Now 26, Kleczynski heads the profitable company Malwarebytes, which announced Thursday it raised $50 million from global investment firm Fidelity Management and Research Company. That Series B round brings the Santa Clara, CA-based cybersecurity company’s total fundraising to $80 million since 2008, when Kleczynski, still a teenager, founded the software startup with three partners.

Malwarebytes arose from a pledge Kleczynski says he made as a twelve-year-old after he learned how hard it was to purge the malware from his family’s computer.

“I will spend the rest of my life helping people deal with this,” the young CEO remembers vowing to himself.

Knowing little about programming at the time, Kleczynski (pictured above) Googled around and found an online security forum where people were trading tips about combating malware—a rising problem at the time. A forum member showed him a method to clean his computer. It involved some 40 or 50 steps and took Kleczynski three days. “This is crazy,” he recalls thinking. He started to learn about programming.
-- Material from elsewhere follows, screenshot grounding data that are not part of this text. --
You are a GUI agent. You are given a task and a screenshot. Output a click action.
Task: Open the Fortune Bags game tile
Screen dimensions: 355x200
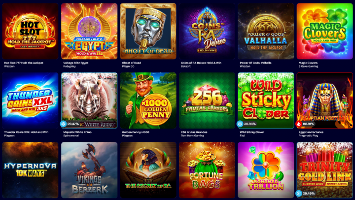(207, 170)
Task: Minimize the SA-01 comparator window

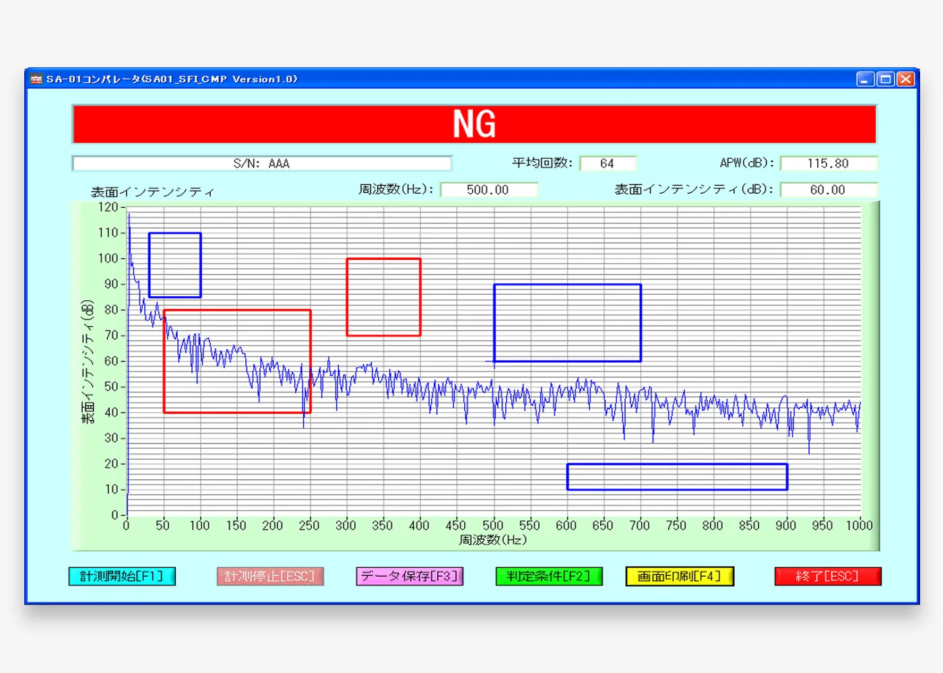Action: [x=865, y=79]
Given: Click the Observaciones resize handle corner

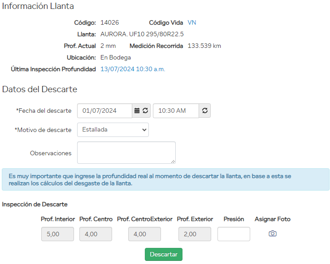Looking at the screenshot, I should 173,161.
Fast forward to 2008: Kleczynski and his small team put out an anti-malware app focused on consumers, which he says brought in half a million dollars by the end of that year. Malwarebytes offered to clean computers of existing malware at no charge, and then sold customers an anti-malware software shield for $25 a year.

That generated a lot of cash, even though fewer than one percent of those consumers buy the product, Kleczynski says. But the real benefit comes from the business leads they provide. A dental office worker might tell her boss about Malwarebytes, for example. By 2011, when Kleczynski was a computer science student at the University of Illinois, Malwarebytes was gaining some traction with small and medium-sized businesses.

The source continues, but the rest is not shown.